Isso depende do acompanhamento médico das crianças. A Sociedade Brasileira de Pediatria recomenda que a pressão arterial seja medida a partir dos 3 anos de idade, para prevenção de problemas. Para cada fase existem equipamentos específicos para avaliar a pressão arterial, com tamanhos diferentes de manguitos, aquelas faixas que pressionam os braços. Também há uma tabela para cada idade, porque a pressão muda como as curvas de crescimento.

E existe algum sinal que sirva de alerta a quem tem filhos?

A hipertensão arterial é silenciosa, por isso temos sempre que lembrar os fatores de risco. Se os pais são hipertensos, por exemplo, a atenção deve ser redobrada. Além da genética, doenças dos rins e do coração, obesidade e excesso de sal na alimentação são pontos que precisam de investigação e podem levar o indivíduo a desenvolver a hipertensão. Os adolescentes que abusam de medicações e drogas que aumentam a pressão também estão no grupo de risco.
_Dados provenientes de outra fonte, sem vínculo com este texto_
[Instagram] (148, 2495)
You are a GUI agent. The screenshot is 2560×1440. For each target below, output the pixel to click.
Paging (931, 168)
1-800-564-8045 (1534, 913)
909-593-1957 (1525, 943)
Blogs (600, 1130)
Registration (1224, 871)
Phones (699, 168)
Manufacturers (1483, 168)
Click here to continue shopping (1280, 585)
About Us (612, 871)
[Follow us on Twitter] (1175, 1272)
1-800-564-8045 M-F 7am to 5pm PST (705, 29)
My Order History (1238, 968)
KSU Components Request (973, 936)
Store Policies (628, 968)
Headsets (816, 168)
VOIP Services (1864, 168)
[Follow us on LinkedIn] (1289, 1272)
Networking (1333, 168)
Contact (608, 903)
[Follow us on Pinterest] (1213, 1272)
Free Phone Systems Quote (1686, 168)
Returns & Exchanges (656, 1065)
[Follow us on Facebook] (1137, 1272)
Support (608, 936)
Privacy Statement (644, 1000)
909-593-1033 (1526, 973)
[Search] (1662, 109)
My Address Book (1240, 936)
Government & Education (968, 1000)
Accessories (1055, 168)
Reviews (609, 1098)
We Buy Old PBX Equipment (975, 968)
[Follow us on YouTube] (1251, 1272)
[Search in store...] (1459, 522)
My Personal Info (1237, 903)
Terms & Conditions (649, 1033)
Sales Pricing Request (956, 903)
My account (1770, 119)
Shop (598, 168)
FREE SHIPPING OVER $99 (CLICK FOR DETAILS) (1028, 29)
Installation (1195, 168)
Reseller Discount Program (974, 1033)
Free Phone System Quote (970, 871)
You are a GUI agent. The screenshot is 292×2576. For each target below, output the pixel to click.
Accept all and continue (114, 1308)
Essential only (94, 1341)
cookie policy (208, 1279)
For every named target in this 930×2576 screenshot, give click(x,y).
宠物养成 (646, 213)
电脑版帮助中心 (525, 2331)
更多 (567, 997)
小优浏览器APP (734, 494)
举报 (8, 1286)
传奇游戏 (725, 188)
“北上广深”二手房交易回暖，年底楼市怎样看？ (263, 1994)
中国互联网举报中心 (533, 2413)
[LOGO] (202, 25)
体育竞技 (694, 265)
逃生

A SBC estima que o número de crianças hipertensas situa-se entre 6% e 8%, mas avalia que esse índice pode aumentar substancialmente por causa da crescente obesidade infantil...

O aumento da obesidade entre as crianças é, sim, uma das causas. No entanto, a hipertensão arterial também é desencadeada por fatores ambientais, como sedentarismo e consumo excessivo de alimentos calóricos. Além disso, fatores genéticos também levam à obesidade. A investigação deve partir de uma série de indicativos.

Mas, qual é a relação entre excesso de peso e pressão alta?

O estudo do paciente analisa exatamente isso, mas é uma relação multifatorial e envolve avaliações dos sistemas cardíaco, renal e endócrino. Isso pode ser verificado tanto na infância como na fase adulta.

O senhor acredita que manter o peso ideal reduz as chances de uma criança se tornar hipertensa?

A hipertensão arterial pode ser evitada com a redução do peso, porque tudo fica melhor no organismo quando se está dentro do considerado normal para cada faixa etária. Além da hipertensão, uma criança com peso ideal tem chances menores de desenvolver diabetes, problemas na coluna, nas articulações e cardíacos.

Como deve ser tratado o excesso de peso na infância?

É um desafio para todos, não só para pais e médicos. Esse trabalho exige uma equipe multidisciplinar, formada por pediatras, nutricionistas, fisioterapeutas, educadores físicos e psicólogos, entre outros profissionais. Sem falar na conscientização dos pais, o que, para mim, é o mais importante, porque a obesidade quando instalada é muito difícil de ser revertida. O caminho é a prevenção, com bons hábitos alimentares e uma agenda regular de exercícios físicos.

Além desses que já falamos, a hipertensão arterial desencadeia outros problemas?

Ela pode prejudicar os rins e o coração, principalmente. A boa notícia é que nas crianças são raros os chamados derrames, ou seja, os acidentes vasculares cerebrais decorrentes da hipertensão, que, infelizmente, é um fenômeno mundial.

Ela deve ser tratada a vida toda? Pode levar à morte?

Tudo depende da causa, se é renal, cardíaca ou endócrina, mas é uma doença crônica. E casos muito graves e raros na infância podem ser letais, sim.